**** EXERCISE INPUT ****

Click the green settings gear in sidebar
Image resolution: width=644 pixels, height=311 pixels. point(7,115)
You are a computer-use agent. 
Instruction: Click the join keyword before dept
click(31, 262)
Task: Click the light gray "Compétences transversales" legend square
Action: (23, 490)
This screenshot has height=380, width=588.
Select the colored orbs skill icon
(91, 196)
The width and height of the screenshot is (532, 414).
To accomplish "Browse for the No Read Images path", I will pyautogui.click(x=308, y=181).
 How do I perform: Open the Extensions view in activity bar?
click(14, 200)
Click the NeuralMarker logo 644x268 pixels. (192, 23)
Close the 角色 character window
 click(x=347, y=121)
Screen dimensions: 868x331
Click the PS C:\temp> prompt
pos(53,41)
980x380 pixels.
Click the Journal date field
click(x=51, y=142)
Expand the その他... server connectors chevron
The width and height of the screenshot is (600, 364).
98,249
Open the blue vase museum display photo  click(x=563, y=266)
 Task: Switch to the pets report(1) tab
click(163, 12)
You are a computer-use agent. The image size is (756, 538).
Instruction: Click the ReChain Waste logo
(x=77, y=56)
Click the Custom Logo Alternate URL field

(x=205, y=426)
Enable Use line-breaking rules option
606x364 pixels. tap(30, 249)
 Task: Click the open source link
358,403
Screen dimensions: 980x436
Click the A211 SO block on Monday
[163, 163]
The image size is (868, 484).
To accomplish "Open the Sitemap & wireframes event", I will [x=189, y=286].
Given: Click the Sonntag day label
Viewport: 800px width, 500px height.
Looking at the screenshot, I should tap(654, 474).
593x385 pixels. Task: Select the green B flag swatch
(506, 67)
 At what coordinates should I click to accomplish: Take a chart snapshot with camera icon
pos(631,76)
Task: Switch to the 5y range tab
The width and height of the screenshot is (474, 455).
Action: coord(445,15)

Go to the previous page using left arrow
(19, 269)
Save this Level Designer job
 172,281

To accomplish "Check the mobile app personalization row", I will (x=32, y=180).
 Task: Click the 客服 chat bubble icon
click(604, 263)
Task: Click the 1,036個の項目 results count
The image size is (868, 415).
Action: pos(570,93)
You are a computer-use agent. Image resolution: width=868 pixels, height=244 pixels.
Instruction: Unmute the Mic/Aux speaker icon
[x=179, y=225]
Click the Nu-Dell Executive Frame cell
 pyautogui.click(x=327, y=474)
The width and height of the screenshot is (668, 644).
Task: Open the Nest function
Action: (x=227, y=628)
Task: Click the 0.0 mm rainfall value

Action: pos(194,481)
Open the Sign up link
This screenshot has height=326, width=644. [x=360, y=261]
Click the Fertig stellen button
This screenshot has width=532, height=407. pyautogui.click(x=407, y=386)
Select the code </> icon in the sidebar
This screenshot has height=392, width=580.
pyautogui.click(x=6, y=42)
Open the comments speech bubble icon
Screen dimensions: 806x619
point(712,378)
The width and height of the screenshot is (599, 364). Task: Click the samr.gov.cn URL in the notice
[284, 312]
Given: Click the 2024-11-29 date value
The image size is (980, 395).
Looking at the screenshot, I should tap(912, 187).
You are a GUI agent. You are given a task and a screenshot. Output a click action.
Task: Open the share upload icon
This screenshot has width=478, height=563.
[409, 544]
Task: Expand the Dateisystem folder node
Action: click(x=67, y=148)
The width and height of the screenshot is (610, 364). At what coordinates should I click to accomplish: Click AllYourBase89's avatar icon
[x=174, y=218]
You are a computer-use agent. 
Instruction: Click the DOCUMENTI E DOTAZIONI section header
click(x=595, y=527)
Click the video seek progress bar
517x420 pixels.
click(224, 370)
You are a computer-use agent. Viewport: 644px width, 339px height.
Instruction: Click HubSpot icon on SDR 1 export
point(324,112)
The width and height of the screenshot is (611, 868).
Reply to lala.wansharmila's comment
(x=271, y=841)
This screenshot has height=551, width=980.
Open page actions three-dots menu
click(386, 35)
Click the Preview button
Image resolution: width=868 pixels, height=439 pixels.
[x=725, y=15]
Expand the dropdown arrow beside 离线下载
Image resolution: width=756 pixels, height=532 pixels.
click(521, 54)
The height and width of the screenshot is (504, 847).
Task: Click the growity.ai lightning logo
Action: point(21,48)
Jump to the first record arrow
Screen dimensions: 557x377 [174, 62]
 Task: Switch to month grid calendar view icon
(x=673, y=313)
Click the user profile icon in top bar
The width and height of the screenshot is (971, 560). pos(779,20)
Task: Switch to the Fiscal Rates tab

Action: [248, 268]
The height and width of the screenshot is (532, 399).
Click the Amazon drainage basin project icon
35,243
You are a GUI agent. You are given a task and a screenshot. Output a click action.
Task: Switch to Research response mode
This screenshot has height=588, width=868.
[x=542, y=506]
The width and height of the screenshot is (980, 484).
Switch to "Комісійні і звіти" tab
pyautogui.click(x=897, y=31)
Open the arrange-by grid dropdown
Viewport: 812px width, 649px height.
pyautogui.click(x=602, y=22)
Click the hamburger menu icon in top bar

****

JOB | Give every line of the records above as a JSON list of strings, one string per line, with blank lines left out.

WORKED ANSWER |
[
  "Click the green settings gear in sidebar",
  "Image resolution: width=644 pixels, height=311 pixels. point(7,115)",
  "You are a computer-use agent. ",
  "Instruction: Click the join keyword before dept",
  "click(31, 262)",
  "Task: Click the light gray \"Compétences transversales\" legend square",
  "Action: (23, 490)",
  "This screenshot has height=380, width=588.",
  "Select the colored orbs skill icon",
  "(91, 196)",
  "The width and height of the screenshot is (532, 414).",
  "To accomplish \"Browse for the No Read Images path\", I will pyautogui.click(x=308, y=181).",
  " How do I perform: Open the Extensions view in activity bar?",
  "click(14, 200)",
  "Click the NeuralMarker logo 644x268 pixels. (192, 23)",
  "Close the 角色 character window",
  " click(x=347, y=121)",
  "Screen dimensions: 868x331",
  "Click the PS C:\\temp> prompt",
  "pos(53,41)",
  "980x380 pixels.",
  "Click the Journal date field",
  "click(x=51, y=142)",
  "Expand the その他... server connectors chevron",
  "The width and height of the screenshot is (600, 364).",
  "98,249",
  "Open the blue vase museum display photo  click(x=563, y=266)",
  " Task: Switch to the pets report(1) tab",
  "click(163, 12)",
  "You are a computer-use agent. The image size is (756, 538).",
  "Instruction: Click the ReChain Waste logo",
  "(x=77, y=56)",
  "Click the Custom Logo Alternate URL field",
  "(x=205, y=426)",
  "Enable Use line-breaking rules option",
  "606x364 pixels. tap(30, 249)",
  " Task: Click the open source link",
  "358,403",
  "Screen dimensions: 980x436",
  "Click the A211 SO block on Monday",
  "[163, 163]",
  "The image size is (868, 484).",
  "To accomplish \"Open the Sitemap & wireframes event\", I will [x=189, y=286].",
  "Given: Click the Sonntag day label",
  "Viewport: 800px width, 500px height.",
  "Looking at the screenshot, I should tap(654, 474).",
  "593x385 pixels. Task: Select the green B flag swatch",
  "(506, 67)",
  " At what coordinates should I click to accomplish: Take a chart snapshot with camera icon",
  "pos(631,76)",
  "Task: Switch to the 5y range tab",
  "The width and height of the screenshot is (474, 455).",
  "Action: coord(445,15)",
  "Go to the previous page using left arrow",
  "(19, 269)",
  "Save this Level Designer job",
  " 172,281",
  "To accomplish \"Check the mobile app personalization row\", I will (x=32, y=180).",
  " Task: Click the 客服 chat bubble icon",
  "click(604, 263)",
  "Task: Click the 1,036個の項目 results count",
  "The image size is (868, 415).",
  "Action: pos(570,93)",
  "You are a computer-use agent. Image resolution: width=868 pixels, height=244 pixels.",
  "Instruction: Unmute the Mic/Aux speaker icon",
  "[x=179, y=225]",
  "Click the Nu-Dell Executive Frame cell",
  " pyautogui.click(x=327, y=474)",
  "The width and height of the screenshot is (668, 644).",
  "Task: Open the Nest function",
  "Action: (x=227, y=628)",
  "Task: Click the 0.0 mm rainfall value",
  "Action: pos(194,481)",
  "Open the Sign up link",
  "This screenshot has height=326, width=644. [x=360, y=261]",
  "Click the Fertig stellen button",
  "This screenshot has width=532, height=407. pyautogui.click(x=407, y=386)",
  "Select the code </> icon in the sidebar",
  "This screenshot has height=392, width=580.",
  "pyautogui.click(x=6, y=42)",
  "Open the comments speech bubble icon",
  "Screen dimensions: 806x619",
  "point(712,378)",
  "The width and height of the screenshot is (599, 364). Task: Click the samr.gov.cn URL in the notice",
  "[284, 312]",
  "Given: Click the 2024-11-29 date value",
  "The image size is (980, 395).",
  "Looking at the screenshot, I should tap(912, 187).",
  "You are a GUI agent. You are given a task and a screenshot. Output a click action.",
  "Task: Open the share upload icon",
  "This screenshot has width=478, height=563.",
  "[409, 544]",
  "Task: Expand the Dateisystem folder node",
  "Action: click(x=67, y=148)",
  "The width and height of the screenshot is (610, 364). At what coordinates should I click to accomplish: Click AllYourBase89's avatar icon",
  "[x=174, y=218]",
  "You are a computer-use agent. ",
  "Instruction: Click the DOCUMENTI E DOTAZIONI section header",
  "click(x=595, y=527)",
  "Click the video seek progress bar",
  "517x420 pixels.",
  "click(224, 370)",
  "You are a computer-use agent. Viewport: 644px width, 339px height.",
  "Instruction: Click HubSpot icon on SDR 1 export",
  "point(324,112)",
  "The width and height of the screenshot is (611, 868).",
  "Reply to lala.wansharmila's comment",
  "(x=271, y=841)",
  "This screenshot has height=551, width=980.",
  "Open page actions three-dots menu",
  "click(386, 35)",
  "Click the Preview button",
  "Image resolution: width=868 pixels, height=439 pixels.",
  "[x=725, y=15]",
  "Expand the dropdown arrow beside 离线下载",
  "Image resolution: width=756 pixels, height=532 pixels.",
  "click(521, 54)",
  "The height and width of the screenshot is (504, 847).",
  "Task: Click the growity.ai lightning logo",
  "Action: point(21,48)",
  "Jump to the first record arrow",
  "Screen dimensions: 557x377 [174, 62]",
  " Task: Switch to month grid calendar view icon",
  "(x=673, y=313)",
  "Click the user profile icon in top bar",
  "The width and height of the screenshot is (971, 560). pos(779,20)",
  "Task: Switch to the Fiscal Rates tab",
  "Action: [248, 268]",
  "The height and width of the screenshot is (532, 399).",
  "Click the Amazon drainage basin project icon",
  "35,243",
  "You are a GUI agent. You are given a task and a screenshot. Output a click action.",
  "Task: Switch to Research response mode",
  "This screenshot has height=588, width=868.",
  "[x=542, y=506]",
  "The width and height of the screenshot is (980, 484).",
  "Switch to \"Комісійні і звіти\" tab",
  "pyautogui.click(x=897, y=31)",
  "Open the arrange-by grid dropdown",
  "Viewport: 812px width, 649px height.",
  "pyautogui.click(x=602, y=22)",
  "Click the hamburger menu icon in top bar"
]